Alla fine degli anni ’90 era pensiero comune tra i nerd ed i programmatori che se si fosse dato a tutti la a possibilità di esprimersi liberamente e scambiarsi idee e informazioni, il mondo sarebbe diventato automaticamente un posto migliore. Ci sbagliavamo!
A febbraio la morte di John Perry Barlow, paroliere dei Grateful Dead, pioniere di Internet e tra i co-fondatori della Electronic Fontier Foundation ci porta a riflettere su quanto le idee espresse nella Dichiarazione di indipendenza del Cyberspazio, di cui è stato l’autore, siano state forviate ed abusate dalle stesse persone che voleva rappresentare.
Uno dei punti principali della dichiarazione recita: “Stiamo creando un mondo dove tutti possano entrare senza privilegi o pregiudizi basati su razza, potere economico, militare, o stato sociale.
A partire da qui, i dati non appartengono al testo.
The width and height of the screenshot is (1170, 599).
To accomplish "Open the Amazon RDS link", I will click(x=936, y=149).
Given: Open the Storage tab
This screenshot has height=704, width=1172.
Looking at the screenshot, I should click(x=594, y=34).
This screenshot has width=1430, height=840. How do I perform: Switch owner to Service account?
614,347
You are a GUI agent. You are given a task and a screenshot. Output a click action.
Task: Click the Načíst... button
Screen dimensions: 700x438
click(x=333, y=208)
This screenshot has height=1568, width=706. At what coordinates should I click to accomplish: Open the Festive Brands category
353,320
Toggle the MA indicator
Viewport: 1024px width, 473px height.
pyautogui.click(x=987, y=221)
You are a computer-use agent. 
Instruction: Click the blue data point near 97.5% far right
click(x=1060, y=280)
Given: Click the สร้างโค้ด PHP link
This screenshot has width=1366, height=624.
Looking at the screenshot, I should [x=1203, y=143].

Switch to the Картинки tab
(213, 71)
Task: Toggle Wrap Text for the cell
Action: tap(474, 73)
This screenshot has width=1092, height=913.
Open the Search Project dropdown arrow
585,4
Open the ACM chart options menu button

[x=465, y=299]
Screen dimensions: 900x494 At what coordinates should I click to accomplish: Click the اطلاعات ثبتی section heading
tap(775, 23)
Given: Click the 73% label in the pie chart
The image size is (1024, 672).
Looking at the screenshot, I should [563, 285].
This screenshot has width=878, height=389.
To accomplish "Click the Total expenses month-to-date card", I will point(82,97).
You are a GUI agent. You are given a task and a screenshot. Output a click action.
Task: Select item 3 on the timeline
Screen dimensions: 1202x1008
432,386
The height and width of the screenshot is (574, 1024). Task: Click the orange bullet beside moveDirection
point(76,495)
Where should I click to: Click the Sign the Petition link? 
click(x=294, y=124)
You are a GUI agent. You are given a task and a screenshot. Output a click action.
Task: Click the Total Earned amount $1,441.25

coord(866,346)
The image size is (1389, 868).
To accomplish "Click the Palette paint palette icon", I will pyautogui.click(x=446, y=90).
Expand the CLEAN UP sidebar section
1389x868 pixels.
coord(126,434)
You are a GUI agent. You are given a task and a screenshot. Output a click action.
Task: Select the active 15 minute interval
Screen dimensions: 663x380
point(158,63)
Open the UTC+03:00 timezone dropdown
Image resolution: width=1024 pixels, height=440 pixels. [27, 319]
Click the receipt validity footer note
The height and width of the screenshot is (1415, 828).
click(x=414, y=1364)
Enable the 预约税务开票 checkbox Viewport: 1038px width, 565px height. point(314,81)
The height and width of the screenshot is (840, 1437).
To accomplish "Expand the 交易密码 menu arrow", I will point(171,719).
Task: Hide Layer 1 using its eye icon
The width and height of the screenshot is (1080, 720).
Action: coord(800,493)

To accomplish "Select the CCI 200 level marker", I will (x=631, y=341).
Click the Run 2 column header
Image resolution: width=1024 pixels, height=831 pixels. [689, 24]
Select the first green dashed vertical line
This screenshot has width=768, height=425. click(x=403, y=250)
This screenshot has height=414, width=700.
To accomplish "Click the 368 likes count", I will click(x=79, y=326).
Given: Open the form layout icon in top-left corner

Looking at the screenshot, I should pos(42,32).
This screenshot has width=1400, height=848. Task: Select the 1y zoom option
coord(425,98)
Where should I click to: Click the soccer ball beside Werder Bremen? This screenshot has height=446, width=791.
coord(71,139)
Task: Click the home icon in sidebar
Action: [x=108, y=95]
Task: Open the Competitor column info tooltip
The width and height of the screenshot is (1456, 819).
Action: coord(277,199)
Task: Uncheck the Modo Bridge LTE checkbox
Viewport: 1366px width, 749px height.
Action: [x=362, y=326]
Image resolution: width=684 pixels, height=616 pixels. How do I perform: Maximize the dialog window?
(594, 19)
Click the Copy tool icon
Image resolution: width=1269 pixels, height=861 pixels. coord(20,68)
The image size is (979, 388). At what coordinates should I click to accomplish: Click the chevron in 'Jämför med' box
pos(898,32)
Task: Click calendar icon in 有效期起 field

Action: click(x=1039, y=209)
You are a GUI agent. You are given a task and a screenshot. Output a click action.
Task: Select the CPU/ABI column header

Stiamo creando un mondo dove chiunque, ovunque possa esprimere le proprie opinioni, non importa quanto singolari, senza paura di venire costretto al silenzio o al conformismo.”
Bene, questo mondo è stato creato ma il risultato non è quello voluto da Perry!
Non a caso un’altra delle figure fondamentali nella storia del web, il cofondatore di twitter Evan Williams, ha pubblicato le sue scuse per il contributo che il social media potrebbe aver dato alla vittoria elettorale di Donald Trump, affermando che “The Internet is Broken” e che “And it’s a lot more obvious to a lot of people that it’s broken”.
Ma cosa si è rotto?
Per prima cosa bisogna specificare che la democrazia della Rete non ha funzionato: ha un sacco di pecche, dilaga l'odio e la violenza che alberga principalmente sui social che hanno preso il posto dei newsgroup.
Gli stessi giornali hanno iniziato ad usare i social network come fonte di informazione principale perdendo la loro libertà di giudici della notizia e non solamente semplicemente coloro che la riportano.
Il web non è poi più fatto semplicemente dalle persone (come credono i molti) ma da multinazionali che veicolano ed usano ciò che sanno di noi: negli ultimi anni abbiamo messo tutti i nostri dati, le nostre abitudini e le nostre passioni nelle mani di poche grandi società (Facebook, Twitter, Google, Instagram ) che sanno cosa ci piace, cosa facciamo e dove andiamo.
In base ad una ricerca di Tech Spartan ogni minuto vengono effettuati 600.000 login su Facebook, caricate 67000 foto su Instagram, lanciati 433000 tweet ed effettuate quasi cinque milioni di ricerche su google.
Ma come si è rotto?
Il primo motivo di questa “rottura” di internet siamo noi: quando abbiamo qualcosa da dire lo affidiamo a qualcuno che lo utilizzerà per farci dei soldi. Per Facebook, Youtube, Twiter noi siamo sia il prodotto da vendere che il compratore. Attraverso di noi veicolano la pubblicità che arriva a noi ed ai nostri amici.
Tutto questo con l’illusione di essere liberi di scrivere ed esprimere le nostre idee salvo poi accorgerci che alla minima infrazione a quello che loro considerano “giusto” veniamo puniti con una sospensione temporanea o definitiva del nostro account, ma quando siamo noi a dover fare una rimostranza ci troviamo impossibilitati a farlo!
Cosa possiamo fare?
Il web si è dimostrato come il fuoco di Prometeo: donato agli uomini per uno scopo nobile viene da loro stessi distorto.
Non demonizziamo i social network: sono aziende e come tali devono generare dei profitti ed hanno trovato il modo di generare i profitti tramite le nostre debolezze e le nostre vanità: non viene più premiato il contenuto ma la visibilità di un post ( o notizie o foto).
Quindi siamo noi i primi che dobbiamo imparare a cambiare i nostri comportamenti: impariamo semplicemente ad avere buon senso e capacità di non esagerare quando si ha una tastiera fra le mani, cerchiamo meno autocelebrazione e impariamo a condividere dei contenuti di qualità…
sempre che si abbiano dei contenuti da condividere!